Records shown =>
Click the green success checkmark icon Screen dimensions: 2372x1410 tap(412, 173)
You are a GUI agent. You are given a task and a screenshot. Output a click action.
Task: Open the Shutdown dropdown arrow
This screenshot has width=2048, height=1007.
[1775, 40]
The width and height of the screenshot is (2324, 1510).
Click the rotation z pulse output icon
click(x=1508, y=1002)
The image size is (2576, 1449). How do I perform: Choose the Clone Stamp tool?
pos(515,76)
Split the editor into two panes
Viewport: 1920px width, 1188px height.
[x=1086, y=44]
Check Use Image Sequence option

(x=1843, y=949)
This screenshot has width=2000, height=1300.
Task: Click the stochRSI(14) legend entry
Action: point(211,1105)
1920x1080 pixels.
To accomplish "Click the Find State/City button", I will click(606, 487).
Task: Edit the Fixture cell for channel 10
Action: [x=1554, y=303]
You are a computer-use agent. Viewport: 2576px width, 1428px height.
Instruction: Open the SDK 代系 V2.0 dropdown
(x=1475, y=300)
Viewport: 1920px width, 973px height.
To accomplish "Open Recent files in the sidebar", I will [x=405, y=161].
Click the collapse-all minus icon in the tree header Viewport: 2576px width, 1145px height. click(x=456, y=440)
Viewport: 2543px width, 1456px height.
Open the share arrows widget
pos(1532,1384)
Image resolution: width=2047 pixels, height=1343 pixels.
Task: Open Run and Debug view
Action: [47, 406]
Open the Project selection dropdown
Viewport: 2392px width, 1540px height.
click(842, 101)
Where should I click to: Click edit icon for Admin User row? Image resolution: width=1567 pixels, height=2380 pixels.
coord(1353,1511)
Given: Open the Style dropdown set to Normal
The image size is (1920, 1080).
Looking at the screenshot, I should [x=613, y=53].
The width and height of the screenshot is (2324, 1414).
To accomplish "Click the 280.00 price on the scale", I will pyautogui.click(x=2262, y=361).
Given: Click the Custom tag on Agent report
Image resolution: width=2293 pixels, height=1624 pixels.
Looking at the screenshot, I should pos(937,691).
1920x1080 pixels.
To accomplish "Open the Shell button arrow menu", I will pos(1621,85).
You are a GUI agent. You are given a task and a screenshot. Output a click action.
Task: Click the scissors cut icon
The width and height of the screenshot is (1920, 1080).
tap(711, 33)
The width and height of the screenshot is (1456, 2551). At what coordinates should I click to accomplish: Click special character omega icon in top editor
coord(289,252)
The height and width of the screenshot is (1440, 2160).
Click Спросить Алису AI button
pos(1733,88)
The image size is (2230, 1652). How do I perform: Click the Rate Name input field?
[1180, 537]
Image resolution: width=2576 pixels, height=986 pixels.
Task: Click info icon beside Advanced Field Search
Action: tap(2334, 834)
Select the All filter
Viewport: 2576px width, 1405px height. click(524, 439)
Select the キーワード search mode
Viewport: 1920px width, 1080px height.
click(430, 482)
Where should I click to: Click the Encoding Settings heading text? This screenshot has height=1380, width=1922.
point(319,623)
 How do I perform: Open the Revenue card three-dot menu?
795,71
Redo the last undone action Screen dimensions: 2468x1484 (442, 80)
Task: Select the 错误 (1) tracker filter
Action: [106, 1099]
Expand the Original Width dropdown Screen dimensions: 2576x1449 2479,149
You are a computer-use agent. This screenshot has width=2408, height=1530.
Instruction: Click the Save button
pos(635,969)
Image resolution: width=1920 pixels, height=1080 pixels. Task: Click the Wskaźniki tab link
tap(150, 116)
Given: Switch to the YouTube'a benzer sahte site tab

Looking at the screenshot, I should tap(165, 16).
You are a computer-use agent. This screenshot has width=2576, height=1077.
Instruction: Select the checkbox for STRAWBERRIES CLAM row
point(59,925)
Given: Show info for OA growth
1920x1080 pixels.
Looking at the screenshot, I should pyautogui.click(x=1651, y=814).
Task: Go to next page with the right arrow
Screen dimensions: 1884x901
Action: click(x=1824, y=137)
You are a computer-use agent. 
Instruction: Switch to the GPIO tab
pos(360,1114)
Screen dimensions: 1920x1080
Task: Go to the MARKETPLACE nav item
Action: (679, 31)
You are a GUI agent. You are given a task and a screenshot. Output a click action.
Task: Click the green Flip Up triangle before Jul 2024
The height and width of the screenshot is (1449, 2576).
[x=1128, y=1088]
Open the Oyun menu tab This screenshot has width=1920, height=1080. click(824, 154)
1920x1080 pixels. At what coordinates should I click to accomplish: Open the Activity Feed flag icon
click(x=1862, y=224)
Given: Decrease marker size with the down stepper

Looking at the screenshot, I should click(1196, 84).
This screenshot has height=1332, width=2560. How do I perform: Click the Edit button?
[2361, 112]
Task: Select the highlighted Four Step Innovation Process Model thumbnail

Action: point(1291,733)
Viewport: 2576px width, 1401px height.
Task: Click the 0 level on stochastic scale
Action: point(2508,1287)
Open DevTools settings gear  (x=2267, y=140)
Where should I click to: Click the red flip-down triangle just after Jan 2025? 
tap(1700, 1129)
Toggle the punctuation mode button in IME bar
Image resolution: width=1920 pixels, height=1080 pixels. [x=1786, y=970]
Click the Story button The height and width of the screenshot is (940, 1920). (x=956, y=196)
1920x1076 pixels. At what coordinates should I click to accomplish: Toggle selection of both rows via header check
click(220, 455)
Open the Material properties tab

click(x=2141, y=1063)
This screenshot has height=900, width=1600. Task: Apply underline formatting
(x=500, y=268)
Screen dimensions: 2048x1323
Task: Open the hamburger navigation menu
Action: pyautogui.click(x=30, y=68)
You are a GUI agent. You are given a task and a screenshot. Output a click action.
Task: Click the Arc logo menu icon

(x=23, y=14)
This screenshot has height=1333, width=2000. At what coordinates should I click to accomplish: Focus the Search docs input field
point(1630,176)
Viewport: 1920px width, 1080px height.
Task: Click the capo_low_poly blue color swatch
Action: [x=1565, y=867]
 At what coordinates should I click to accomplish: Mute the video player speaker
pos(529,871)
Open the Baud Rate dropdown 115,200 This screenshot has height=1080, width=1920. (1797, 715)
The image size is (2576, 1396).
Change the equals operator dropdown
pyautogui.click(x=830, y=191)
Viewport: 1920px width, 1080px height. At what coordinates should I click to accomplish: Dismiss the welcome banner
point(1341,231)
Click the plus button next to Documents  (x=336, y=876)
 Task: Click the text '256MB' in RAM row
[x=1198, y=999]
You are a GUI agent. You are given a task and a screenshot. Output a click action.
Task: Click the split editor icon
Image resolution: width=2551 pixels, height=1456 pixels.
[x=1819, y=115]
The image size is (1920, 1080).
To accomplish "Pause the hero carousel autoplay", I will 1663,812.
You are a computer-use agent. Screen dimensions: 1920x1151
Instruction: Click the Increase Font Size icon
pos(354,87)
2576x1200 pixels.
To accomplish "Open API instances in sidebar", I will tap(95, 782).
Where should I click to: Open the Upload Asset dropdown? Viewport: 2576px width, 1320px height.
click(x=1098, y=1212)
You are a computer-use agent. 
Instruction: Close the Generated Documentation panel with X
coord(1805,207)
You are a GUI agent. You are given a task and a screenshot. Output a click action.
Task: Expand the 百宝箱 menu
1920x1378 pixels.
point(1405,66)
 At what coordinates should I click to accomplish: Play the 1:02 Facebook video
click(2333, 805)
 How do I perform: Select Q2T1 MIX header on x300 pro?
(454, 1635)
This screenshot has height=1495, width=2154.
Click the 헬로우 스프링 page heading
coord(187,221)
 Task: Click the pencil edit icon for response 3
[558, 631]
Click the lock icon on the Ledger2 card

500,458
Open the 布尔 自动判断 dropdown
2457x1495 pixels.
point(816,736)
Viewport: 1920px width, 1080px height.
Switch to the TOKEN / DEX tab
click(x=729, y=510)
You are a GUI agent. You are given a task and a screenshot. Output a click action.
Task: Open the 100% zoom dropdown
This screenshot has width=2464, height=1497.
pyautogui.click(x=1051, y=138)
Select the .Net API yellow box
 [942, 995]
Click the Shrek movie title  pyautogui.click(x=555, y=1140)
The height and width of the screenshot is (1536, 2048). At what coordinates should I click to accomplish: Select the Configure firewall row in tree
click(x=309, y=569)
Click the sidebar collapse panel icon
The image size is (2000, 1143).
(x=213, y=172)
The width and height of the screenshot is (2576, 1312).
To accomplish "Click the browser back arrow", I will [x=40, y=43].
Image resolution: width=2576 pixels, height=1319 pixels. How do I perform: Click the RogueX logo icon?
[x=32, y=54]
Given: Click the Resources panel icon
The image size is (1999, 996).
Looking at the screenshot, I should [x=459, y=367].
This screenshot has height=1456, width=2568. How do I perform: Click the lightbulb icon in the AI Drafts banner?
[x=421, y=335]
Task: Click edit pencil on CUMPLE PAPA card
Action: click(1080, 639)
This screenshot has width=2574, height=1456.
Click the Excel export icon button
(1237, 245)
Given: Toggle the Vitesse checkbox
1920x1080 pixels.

What to work on => Once a line of the records is found to contain "Expand", copy it out.

Exercise solution =>
Expand the Original Width dropdown Screen dimensions: 2576x1449 2479,149
Task: Expand the 百宝箱 menu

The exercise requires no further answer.